**Exercise:**
Convert the listing below into a JSON list of strings, with one string per line and blank lines omitted. Leave the pictures out of the output.

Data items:
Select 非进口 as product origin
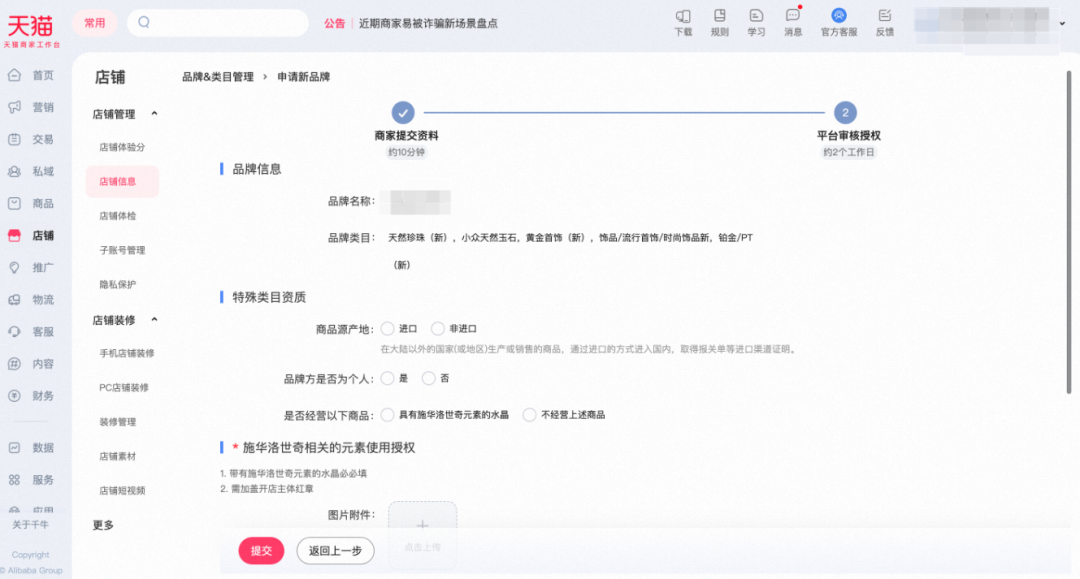The width and height of the screenshot is (1080, 579). pyautogui.click(x=438, y=328)
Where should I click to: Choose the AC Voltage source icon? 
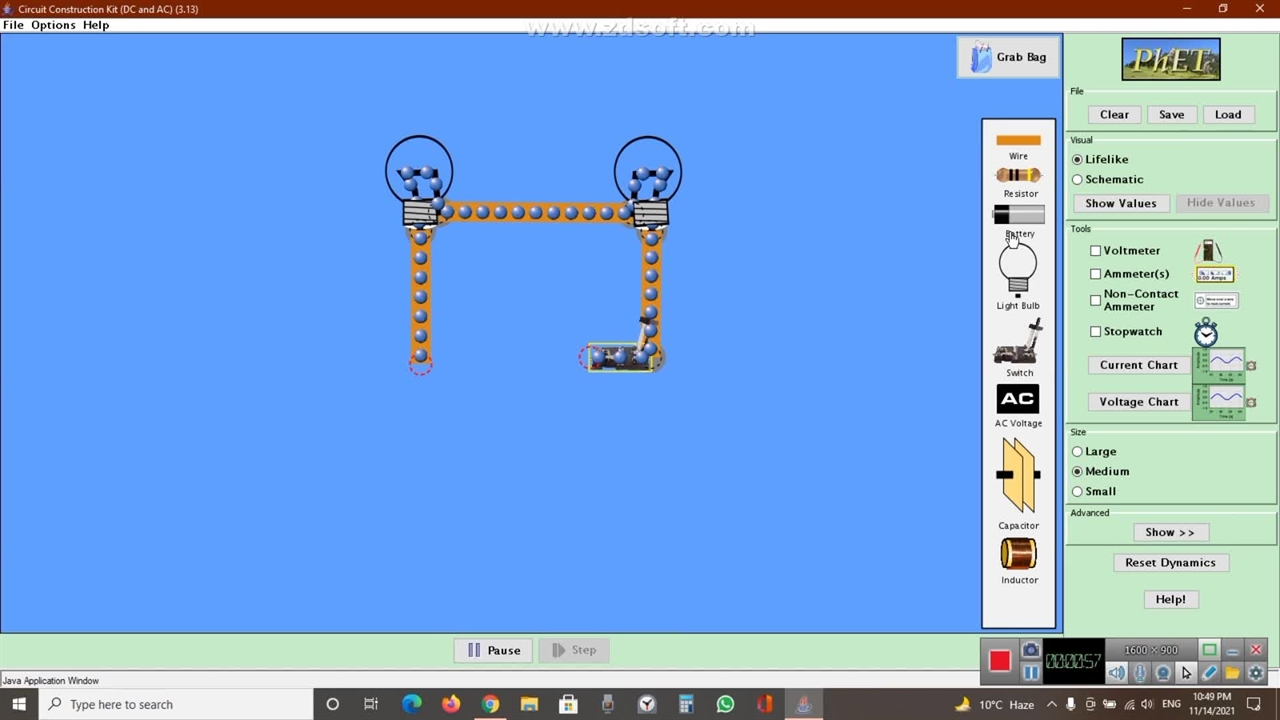1018,400
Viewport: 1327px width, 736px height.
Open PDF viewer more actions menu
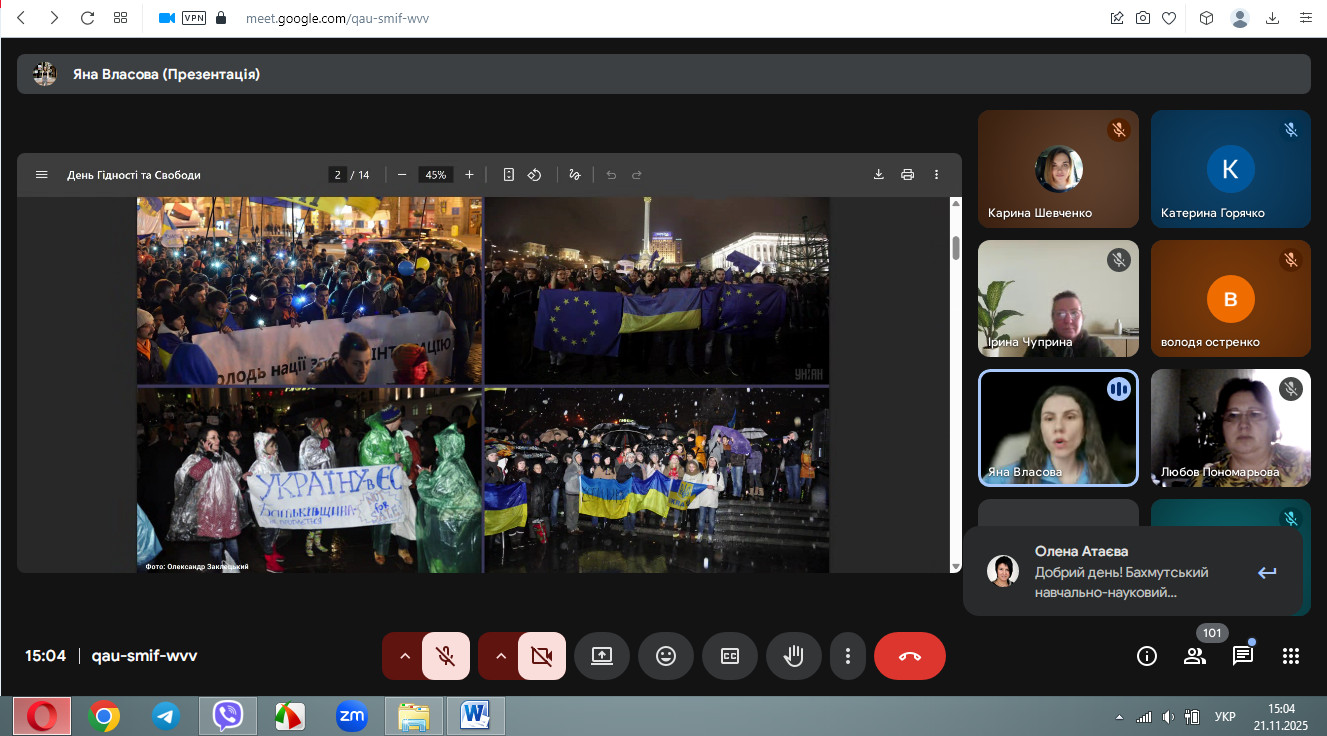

**Correct output:**
[
  "Select 非进口 as product origin",
  "The width and height of the screenshot is (1080, 579). pyautogui.click(x=438, y=328)",
  "Where should I click to: Choose the AC Voltage source icon? ",
  "1018,400",
  "Viewport: 1327px width, 736px height.",
  "Open PDF viewer more actions menu"
]